Task directions> Any picture in the range stays out of the copy; retype exactly the lines from the one with "You are a GUI" to the end of the listing.

Input>
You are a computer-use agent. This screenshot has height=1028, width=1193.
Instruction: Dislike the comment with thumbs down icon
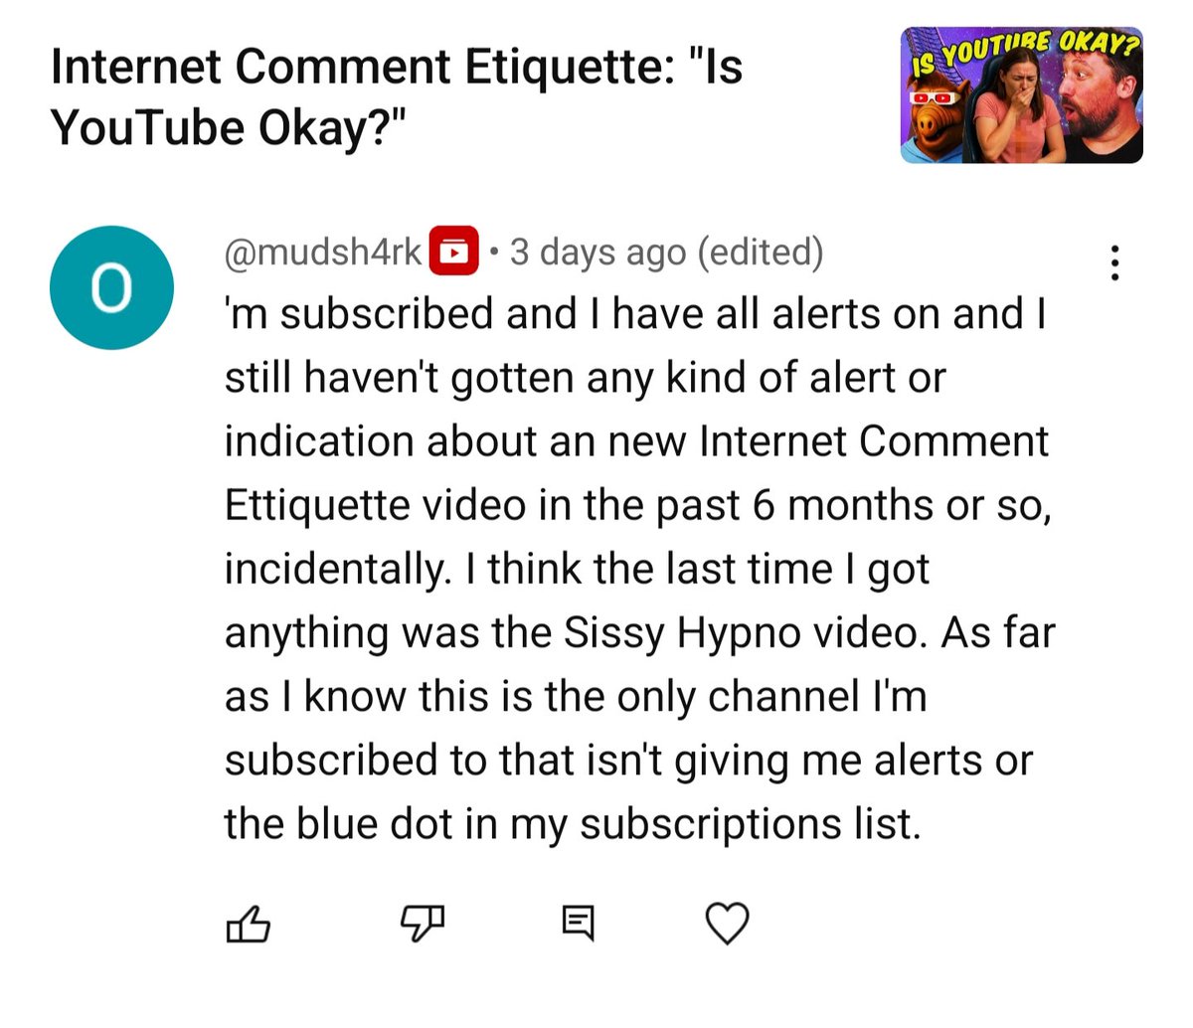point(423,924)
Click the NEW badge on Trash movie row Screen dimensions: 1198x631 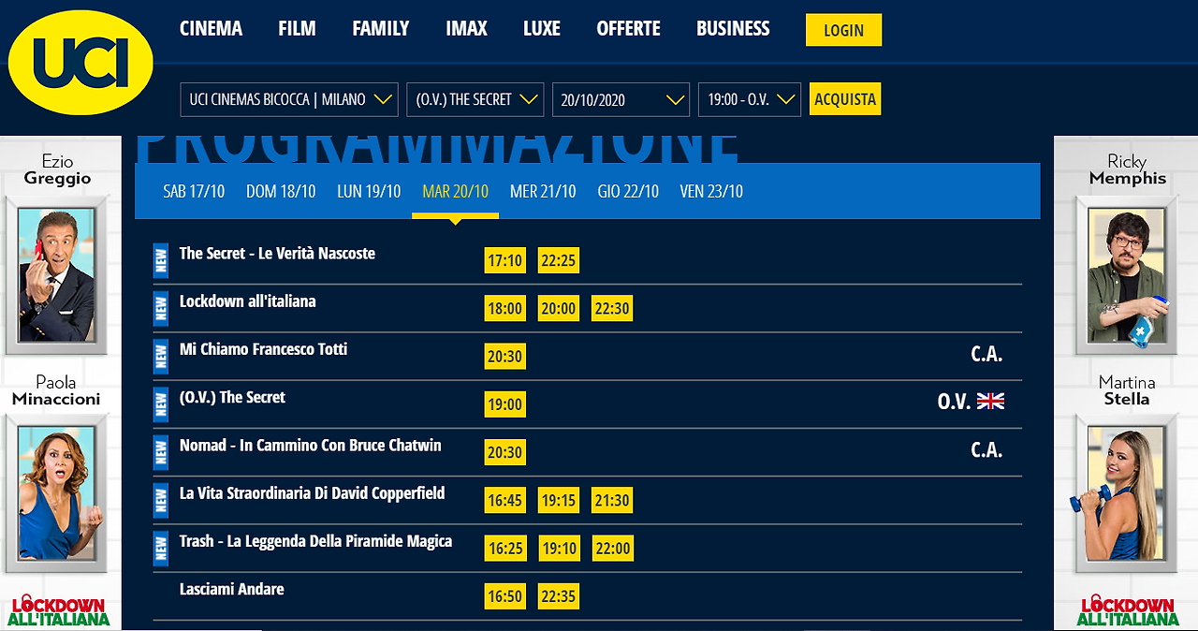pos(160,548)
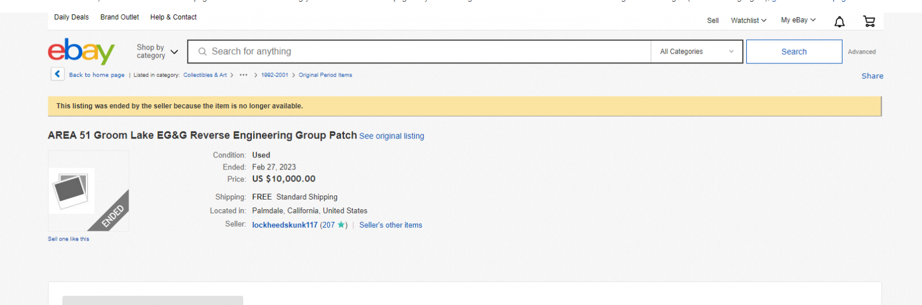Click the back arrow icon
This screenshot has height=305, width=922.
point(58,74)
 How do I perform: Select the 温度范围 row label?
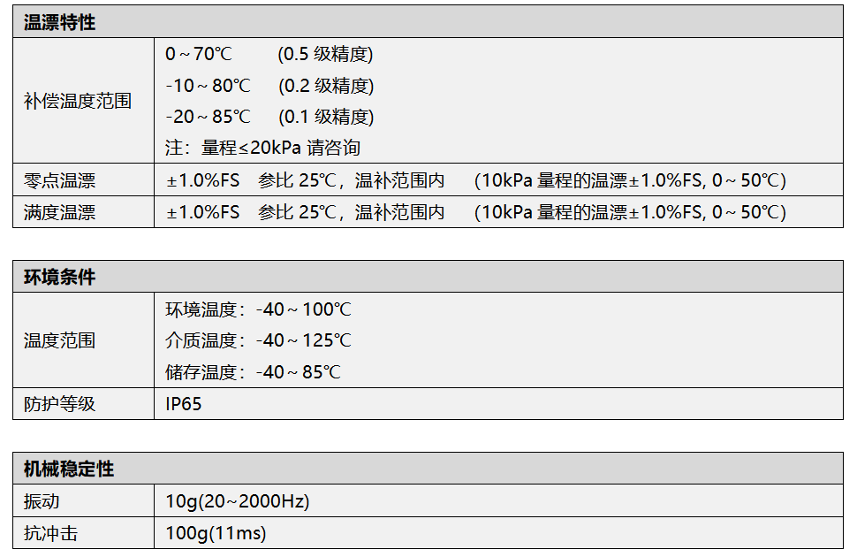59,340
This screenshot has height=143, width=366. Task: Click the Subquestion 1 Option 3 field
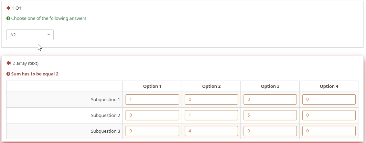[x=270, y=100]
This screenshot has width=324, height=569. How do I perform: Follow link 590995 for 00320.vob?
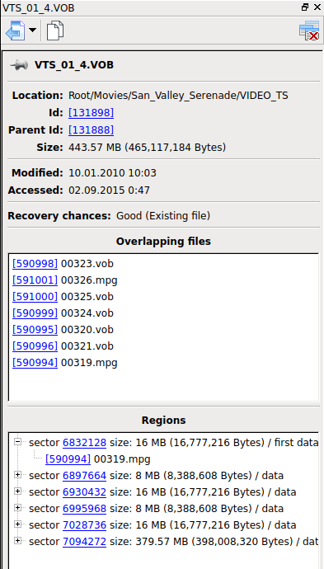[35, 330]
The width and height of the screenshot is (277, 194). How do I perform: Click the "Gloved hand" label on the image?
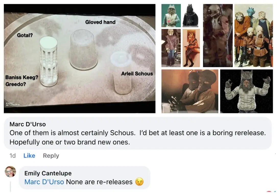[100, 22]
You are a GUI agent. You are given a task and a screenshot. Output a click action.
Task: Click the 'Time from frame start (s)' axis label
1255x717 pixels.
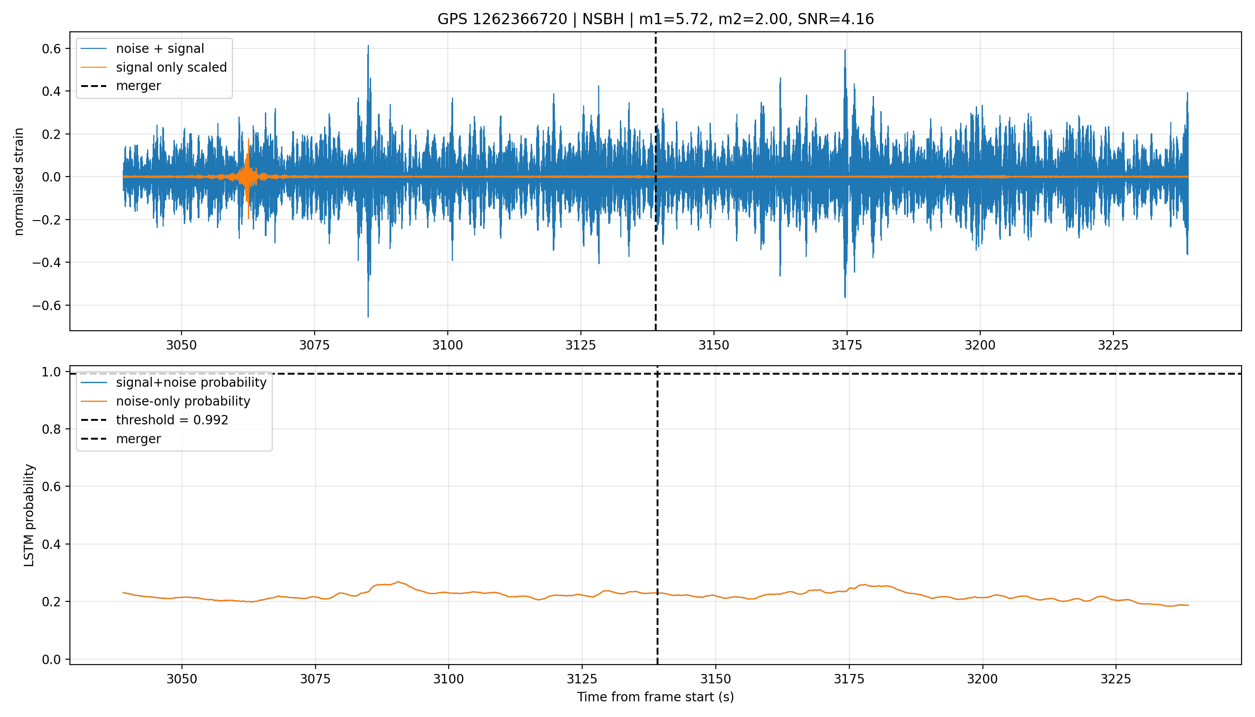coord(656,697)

Task solution>
You are a GUI agent. You are given a task and a screenshot. Output a click action.
Task: Click the 'Time from frame start (s)' axis label
1255x717 pixels.
coord(656,697)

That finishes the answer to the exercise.